Friday, February 10, 2012
Enable Multiple threads in a mapper aka MultithreadedMapper
As the name suggests it is map task that spawns multiple threads. A map task can be considered as a process which runs on its own jvm boundary. Multithreaded spawns multiple threads within the same map task. Don’t confuse the same as multiple tasks within the same jvm (this is achieved with jvm reuse). When I say a task has multiple threads, a task would be reusing the input split as defined by the input format and record reader reads the input like a normal map task. The multi threading happens after this stage; once the record reading has happened then the input/task is divided into multiple threads. (ie the input IO is not multi threaded and multiple threads come into picture after that)
MultiThreadedMapper is a good fit if your operation is highly CPU intensive and multiple threads getting multiple cycles could help in speeding up the task. If IO intensive, then running multiple tasks is much better than multi thread as in multiple tasks multiple IO reads would be happening in parallel.
Let us see how we can use MultiThreadedMapper. There are different ways to do the same in old mapreduce API and new API.

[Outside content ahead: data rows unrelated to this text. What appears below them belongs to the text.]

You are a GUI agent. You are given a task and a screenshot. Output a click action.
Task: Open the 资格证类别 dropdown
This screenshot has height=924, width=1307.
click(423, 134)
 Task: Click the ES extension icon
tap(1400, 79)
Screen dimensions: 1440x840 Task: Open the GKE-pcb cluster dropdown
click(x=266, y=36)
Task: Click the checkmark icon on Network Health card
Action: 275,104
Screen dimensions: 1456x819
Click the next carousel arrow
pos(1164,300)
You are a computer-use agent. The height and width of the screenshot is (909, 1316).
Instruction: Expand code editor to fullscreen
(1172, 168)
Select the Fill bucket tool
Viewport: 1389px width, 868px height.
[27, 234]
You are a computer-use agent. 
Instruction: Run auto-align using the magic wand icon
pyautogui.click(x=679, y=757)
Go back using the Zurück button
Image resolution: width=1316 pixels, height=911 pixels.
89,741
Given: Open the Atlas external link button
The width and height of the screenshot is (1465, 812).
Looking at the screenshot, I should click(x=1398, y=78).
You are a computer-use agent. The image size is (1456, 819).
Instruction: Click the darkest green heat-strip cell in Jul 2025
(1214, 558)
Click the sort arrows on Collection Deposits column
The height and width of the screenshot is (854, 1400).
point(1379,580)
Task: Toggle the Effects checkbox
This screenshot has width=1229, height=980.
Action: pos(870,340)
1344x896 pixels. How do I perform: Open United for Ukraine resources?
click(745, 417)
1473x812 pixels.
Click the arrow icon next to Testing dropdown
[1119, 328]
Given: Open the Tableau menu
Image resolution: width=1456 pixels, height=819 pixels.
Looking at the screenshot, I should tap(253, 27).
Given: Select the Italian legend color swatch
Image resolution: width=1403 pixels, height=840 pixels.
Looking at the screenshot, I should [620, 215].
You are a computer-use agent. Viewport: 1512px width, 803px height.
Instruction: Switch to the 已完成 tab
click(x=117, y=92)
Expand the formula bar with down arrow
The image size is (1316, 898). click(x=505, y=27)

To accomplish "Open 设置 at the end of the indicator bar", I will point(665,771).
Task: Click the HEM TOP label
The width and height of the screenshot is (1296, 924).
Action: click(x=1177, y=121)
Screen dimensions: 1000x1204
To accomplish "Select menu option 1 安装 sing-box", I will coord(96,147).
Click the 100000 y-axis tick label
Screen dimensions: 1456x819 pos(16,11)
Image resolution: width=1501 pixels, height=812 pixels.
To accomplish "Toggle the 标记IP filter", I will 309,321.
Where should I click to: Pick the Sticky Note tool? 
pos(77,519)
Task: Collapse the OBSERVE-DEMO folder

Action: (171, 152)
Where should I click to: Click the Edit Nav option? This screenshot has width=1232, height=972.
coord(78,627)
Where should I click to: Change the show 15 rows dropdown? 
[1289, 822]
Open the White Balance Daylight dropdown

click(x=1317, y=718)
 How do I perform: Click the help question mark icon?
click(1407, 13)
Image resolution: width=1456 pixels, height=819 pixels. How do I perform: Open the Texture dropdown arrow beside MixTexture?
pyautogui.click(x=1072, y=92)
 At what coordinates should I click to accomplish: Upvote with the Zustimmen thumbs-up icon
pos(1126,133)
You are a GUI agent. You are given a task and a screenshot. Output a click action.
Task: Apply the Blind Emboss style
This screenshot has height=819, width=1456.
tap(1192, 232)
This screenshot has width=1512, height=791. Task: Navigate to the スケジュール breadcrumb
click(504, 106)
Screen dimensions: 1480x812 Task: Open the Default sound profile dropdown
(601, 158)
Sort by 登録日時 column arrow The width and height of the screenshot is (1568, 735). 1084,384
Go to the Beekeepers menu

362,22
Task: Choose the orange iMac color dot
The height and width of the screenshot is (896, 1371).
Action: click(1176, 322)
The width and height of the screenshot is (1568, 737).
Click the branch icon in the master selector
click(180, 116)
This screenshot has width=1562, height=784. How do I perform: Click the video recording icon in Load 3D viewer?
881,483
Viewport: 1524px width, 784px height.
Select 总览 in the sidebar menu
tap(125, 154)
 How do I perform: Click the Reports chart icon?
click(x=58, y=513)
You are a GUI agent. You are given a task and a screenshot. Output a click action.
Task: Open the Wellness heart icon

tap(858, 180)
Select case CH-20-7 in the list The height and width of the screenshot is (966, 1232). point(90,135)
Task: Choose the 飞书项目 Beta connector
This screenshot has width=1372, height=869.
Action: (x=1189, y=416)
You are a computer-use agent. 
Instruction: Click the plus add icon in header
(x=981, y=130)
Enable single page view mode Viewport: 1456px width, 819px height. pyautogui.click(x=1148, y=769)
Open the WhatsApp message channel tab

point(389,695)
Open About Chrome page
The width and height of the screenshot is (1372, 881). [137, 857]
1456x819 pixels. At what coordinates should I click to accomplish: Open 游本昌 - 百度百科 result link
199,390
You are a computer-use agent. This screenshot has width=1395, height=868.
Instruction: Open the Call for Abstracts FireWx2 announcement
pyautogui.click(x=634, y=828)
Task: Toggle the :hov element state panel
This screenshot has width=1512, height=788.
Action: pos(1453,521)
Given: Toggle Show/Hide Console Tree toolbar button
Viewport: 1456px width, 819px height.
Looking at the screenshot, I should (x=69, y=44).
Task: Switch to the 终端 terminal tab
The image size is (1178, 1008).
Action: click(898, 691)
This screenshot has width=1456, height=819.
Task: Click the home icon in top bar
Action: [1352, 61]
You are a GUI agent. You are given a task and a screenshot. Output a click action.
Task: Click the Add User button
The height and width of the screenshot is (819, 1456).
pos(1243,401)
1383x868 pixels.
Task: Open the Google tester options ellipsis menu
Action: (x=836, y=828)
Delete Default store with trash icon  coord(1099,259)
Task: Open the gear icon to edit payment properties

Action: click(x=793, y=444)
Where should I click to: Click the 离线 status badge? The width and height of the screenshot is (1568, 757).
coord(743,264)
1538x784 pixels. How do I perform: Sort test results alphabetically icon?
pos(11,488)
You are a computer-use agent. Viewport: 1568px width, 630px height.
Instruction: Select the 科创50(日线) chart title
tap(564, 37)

Enable Multi threaded map runner as
-D mapred.map.runner.class = org.apache.hadoop.mapred.lib.MultithreadedMapRunner
Your mapper class should sub class (extend) org.apache.hadoop.mapreduce.lib.map.MultithreadedMapper instead of org.apache.hadoop.mapreduce.Mapper . The Multithreadedmapper has a different implementation of run() method.
You can set the number of threads within a mapper in MultiThreadedMapper by
mapred.map.multithreadedrunner.threads = n
Note: Don’t think it in a way that multi threaded mapper is better than normal map reduce as it spawns less jvms and less number of processes. If a mapper is loaded with lots of threads the chances of that jvm crashing are more and the cost of re-execution of such a hadoop task would be terribly high.
Don’t use Multi Threaded Mapper to control the number of jvms spanned, if that is your goal you need to tweak the mapred.job.reuse.jvm.num.tasks parameter whose default value is 1, means no jvm reuse across tasks.
The threads are at the bottom level ie within a map task and the higher levels on hadoop framework like the job has no communication regarding the same.